• _What the exercise asks_
Copy each of the following items verbatim, keeping every character, space, line break, and coordinate value unchanged.

• _Dataset records_
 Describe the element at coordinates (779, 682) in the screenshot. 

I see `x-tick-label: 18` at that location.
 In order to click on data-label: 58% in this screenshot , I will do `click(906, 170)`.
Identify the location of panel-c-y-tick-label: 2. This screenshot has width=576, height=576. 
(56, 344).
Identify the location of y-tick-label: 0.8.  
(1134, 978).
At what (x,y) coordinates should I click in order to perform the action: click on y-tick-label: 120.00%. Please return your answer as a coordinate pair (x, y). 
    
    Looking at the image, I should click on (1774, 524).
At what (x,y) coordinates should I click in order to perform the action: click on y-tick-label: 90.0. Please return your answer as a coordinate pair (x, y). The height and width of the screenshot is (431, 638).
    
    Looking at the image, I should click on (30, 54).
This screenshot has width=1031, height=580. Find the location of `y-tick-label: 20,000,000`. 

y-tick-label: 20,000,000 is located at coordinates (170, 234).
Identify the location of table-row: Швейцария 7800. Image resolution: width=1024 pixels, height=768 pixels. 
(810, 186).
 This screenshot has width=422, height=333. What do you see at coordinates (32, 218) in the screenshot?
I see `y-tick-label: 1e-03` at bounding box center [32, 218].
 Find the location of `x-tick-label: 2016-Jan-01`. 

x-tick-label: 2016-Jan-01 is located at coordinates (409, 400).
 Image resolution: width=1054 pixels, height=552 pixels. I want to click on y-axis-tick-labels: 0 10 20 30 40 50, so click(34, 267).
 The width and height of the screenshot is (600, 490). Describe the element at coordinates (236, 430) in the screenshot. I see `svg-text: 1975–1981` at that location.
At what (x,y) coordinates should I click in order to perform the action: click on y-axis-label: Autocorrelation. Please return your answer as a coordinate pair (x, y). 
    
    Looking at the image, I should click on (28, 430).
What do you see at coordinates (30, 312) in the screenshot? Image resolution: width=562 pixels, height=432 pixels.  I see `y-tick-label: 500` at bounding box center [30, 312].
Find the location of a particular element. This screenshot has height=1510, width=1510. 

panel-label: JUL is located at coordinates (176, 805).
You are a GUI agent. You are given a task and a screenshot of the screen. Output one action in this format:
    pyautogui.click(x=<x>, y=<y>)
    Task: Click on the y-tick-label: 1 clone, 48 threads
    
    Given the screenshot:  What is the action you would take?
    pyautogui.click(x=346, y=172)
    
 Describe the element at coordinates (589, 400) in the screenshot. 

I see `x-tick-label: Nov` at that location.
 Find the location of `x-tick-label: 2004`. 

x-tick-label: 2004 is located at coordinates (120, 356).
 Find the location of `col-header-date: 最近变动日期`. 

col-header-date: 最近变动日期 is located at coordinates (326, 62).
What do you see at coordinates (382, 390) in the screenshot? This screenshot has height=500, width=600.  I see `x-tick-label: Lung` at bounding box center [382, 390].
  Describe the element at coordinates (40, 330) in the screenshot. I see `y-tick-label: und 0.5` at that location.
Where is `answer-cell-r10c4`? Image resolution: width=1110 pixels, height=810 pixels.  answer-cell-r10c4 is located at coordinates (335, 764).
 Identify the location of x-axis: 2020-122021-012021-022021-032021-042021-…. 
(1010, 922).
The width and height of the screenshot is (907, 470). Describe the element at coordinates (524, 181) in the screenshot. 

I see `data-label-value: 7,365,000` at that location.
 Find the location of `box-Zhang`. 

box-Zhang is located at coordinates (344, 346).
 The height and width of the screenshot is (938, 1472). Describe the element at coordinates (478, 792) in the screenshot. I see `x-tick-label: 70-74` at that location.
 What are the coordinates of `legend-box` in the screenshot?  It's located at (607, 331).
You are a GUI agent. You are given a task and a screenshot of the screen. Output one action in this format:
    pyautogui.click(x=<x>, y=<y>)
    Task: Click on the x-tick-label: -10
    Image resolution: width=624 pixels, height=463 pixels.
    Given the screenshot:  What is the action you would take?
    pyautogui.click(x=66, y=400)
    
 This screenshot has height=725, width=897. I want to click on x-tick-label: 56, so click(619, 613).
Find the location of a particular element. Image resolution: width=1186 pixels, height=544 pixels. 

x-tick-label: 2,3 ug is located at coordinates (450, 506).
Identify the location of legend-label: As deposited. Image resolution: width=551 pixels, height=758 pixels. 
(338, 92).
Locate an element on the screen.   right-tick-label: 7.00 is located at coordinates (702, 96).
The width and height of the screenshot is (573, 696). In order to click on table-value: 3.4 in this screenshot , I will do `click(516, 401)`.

• _Solved problem_
 Describe the element at coordinates (779, 682) in the screenshot. 

I see `x-tick-label: 18` at that location.
 In order to click on data-label: 58% in this screenshot , I will do `click(906, 170)`.
Identify the location of panel-c-y-tick-label: 2. This screenshot has width=576, height=576. 
(56, 344).
Identify the location of y-tick-label: 0.8.  
(1134, 978).
At what (x,y) coordinates should I click in order to perform the action: click on y-tick-label: 120.00%. Please return your answer as a coordinate pair (x, y). 
    
    Looking at the image, I should click on (1774, 524).
At what (x,y) coordinates should I click in order to perform the action: click on y-tick-label: 90.0. Please return your answer as a coordinate pair (x, y). The height and width of the screenshot is (431, 638).
    
    Looking at the image, I should click on (30, 54).
This screenshot has width=1031, height=580. Find the location of `y-tick-label: 20,000,000`. 

y-tick-label: 20,000,000 is located at coordinates (170, 234).
Identify the location of table-row: Швейцария 7800. Image resolution: width=1024 pixels, height=768 pixels. 
(810, 186).
 This screenshot has width=422, height=333. What do you see at coordinates (32, 218) in the screenshot?
I see `y-tick-label: 1e-03` at bounding box center [32, 218].
 Find the location of `x-tick-label: 2016-Jan-01`. 

x-tick-label: 2016-Jan-01 is located at coordinates (409, 400).
 Image resolution: width=1054 pixels, height=552 pixels. I want to click on y-axis-tick-labels: 0 10 20 30 40 50, so click(34, 267).
 The width and height of the screenshot is (600, 490). Describe the element at coordinates (236, 430) in the screenshot. I see `svg-text: 1975–1981` at that location.
At what (x,y) coordinates should I click in order to perform the action: click on y-axis-label: Autocorrelation. Please return your answer as a coordinate pair (x, y). 
    
    Looking at the image, I should click on (28, 430).
What do you see at coordinates (30, 312) in the screenshot? Image resolution: width=562 pixels, height=432 pixels.  I see `y-tick-label: 500` at bounding box center [30, 312].
Find the location of a particular element. This screenshot has height=1510, width=1510. 

panel-label: JUL is located at coordinates (176, 805).
You are a GUI agent. You are given a task and a screenshot of the screen. Output one action in this format:
    pyautogui.click(x=<x>, y=<y>)
    Task: Click on the y-tick-label: 1 clone, 48 threads
    
    Given the screenshot:  What is the action you would take?
    pyautogui.click(x=346, y=172)
    
 Describe the element at coordinates (589, 400) in the screenshot. 

I see `x-tick-label: Nov` at that location.
 Find the location of `x-tick-label: 2004`. 

x-tick-label: 2004 is located at coordinates (120, 356).
 Find the location of `col-header-date: 最近变动日期`. 

col-header-date: 最近变动日期 is located at coordinates (326, 62).
What do you see at coordinates (382, 390) in the screenshot? This screenshot has height=500, width=600.  I see `x-tick-label: Lung` at bounding box center [382, 390].
  Describe the element at coordinates (40, 330) in the screenshot. I see `y-tick-label: und 0.5` at that location.
Where is `answer-cell-r10c4`? Image resolution: width=1110 pixels, height=810 pixels.  answer-cell-r10c4 is located at coordinates (335, 764).
 Identify the location of x-axis: 2020-122021-012021-022021-032021-042021-…. 
(1010, 922).
The width and height of the screenshot is (907, 470). Describe the element at coordinates (524, 181) in the screenshot. 

I see `data-label-value: 7,365,000` at that location.
 Find the location of `box-Zhang`. 

box-Zhang is located at coordinates (344, 346).
 The height and width of the screenshot is (938, 1472). Describe the element at coordinates (478, 792) in the screenshot. I see `x-tick-label: 70-74` at that location.
 What are the coordinates of `legend-box` in the screenshot?  It's located at (607, 331).
You are a GUI agent. You are given a task and a screenshot of the screen. Output one action in this format:
    pyautogui.click(x=<x>, y=<y>)
    Task: Click on the x-tick-label: -10
    Image resolution: width=624 pixels, height=463 pixels.
    Given the screenshot:  What is the action you would take?
    pyautogui.click(x=66, y=400)
    
 This screenshot has height=725, width=897. I want to click on x-tick-label: 56, so click(619, 613).
Find the location of a particular element. Image resolution: width=1186 pixels, height=544 pixels. 

x-tick-label: 2,3 ug is located at coordinates (450, 506).
Identify the location of legend-label: As deposited. Image resolution: width=551 pixels, height=758 pixels. 
(338, 92).
Locate an element on the screen.   right-tick-label: 7.00 is located at coordinates (702, 96).
The width and height of the screenshot is (573, 696). In order to click on table-value: 3.4 in this screenshot , I will do `click(516, 401)`.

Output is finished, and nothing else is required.